I honestly can’t remember what I wanted to be when I was five. Maybe I had a dream job back then, maybe I didn’t. But if I did, it has completely faded from my memory. What I do remember, though, is that as I got older, my ambitions started taking shape, influenced by the world around me.
In grade school, I wanted to be a radio DJ, a policewoman, a lawyer, and a teacher. Each of these dreams was sparked by something specific. Listening to the radio made me admire how DJs could entertain, connect with people, and introduce great music. Watching TV, I saw police officers as brave, strong, and always standing up for justice. Lawyers fascinated me with their ability to argue, persuade, and fight for what was right. And being in school every day made me appreciate the role of a teacher, someone who could inspire and shape young minds.
These changing dreams never felt like uncertainty to me. It wasn’t about not knowing what I wanted—it was about discovering what was possible. As a child, every new experience had the power to shift my perspective. One day, I’d be convinced I wanted to be one thing, and the next, something else would seem even more exciting. And honestly, I think that’s how it should be.
It’s interesting to look back and realize how much outside influences shaped my ideas. The media played a huge role—radio and television made different careers seem exciting, larger than life. And of course, school itself showed me the impact of teachers firsthand. None of these ideas came from nowhere; they were built from what I saw and experienced.
Even though I didn’t end up pursuing all of those childhood dreams, I don’t see them as wasted thoughts. They reflected something about me at the time—what I valued, what excited me, what I imagined for my future. And in some ways, those influences are still a part of me. I may not be a DJ, but I still love the power of words and communication. I may not be a policewoman, but I admire strength and fairness. I may not be a lawyer, but I still care about justice and standing up for what’s right. And while I may not be a teacher in the traditional sense, I appreciate the importance of sharing knowledge and helping others learn.

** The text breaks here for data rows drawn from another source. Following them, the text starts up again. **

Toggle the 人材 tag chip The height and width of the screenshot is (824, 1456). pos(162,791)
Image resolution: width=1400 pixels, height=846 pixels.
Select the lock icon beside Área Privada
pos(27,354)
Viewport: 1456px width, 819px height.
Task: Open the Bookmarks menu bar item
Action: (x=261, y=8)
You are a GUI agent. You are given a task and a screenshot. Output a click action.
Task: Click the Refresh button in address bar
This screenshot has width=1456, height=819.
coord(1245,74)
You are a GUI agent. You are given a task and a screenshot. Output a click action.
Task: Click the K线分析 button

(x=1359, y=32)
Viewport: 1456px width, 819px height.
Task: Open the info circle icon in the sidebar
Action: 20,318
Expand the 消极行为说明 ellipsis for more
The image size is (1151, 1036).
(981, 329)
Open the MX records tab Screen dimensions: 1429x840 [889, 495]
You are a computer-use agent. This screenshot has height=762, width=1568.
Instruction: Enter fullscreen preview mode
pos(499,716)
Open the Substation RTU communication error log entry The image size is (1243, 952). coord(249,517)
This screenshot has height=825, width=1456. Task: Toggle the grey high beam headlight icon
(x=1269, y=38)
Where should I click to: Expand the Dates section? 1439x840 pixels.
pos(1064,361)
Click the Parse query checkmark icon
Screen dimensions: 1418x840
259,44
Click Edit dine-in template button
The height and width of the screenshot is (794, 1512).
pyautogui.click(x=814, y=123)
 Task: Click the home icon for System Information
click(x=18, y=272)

I think childhood dreams aren’t really about the exact job title. They’re about the qualities that draw us in—the creativity, the excitement, the purpose. Over time, those qualities stay with us, even if they lead us in different directions.
So even if I don’t remember my dream job at five, it doesn’t really matter. What matters is that I kept dreaming, kept exploring, and kept figuring out what truly inspires me. And that’s something I hope I never stop doing.
What about you—do you remember what you wanted to be when you were five, and has it influenced who you are today?

Such an interesting read, I do not remember what I wanted to be as a kid, but I relate very much to the idea of a variety of interest pulling in lots of directions. I similarly think being a DJ would be awesome. I have always loved music and being able to evoke emotions with songs is fun to do. I am in the process of seeing about becoming a teacher. Still in the very early stages, but I always loved school and thrived in that environment, so much so that I hated to leave it and join the “real world.” I don’t know what my future will bring, whether I will become a teacher or whether some other road will open before me in the near future, but all I know is I have recaptured that dreamer within me lately that feels like it was dormant for many years and I don’t want to lose it again.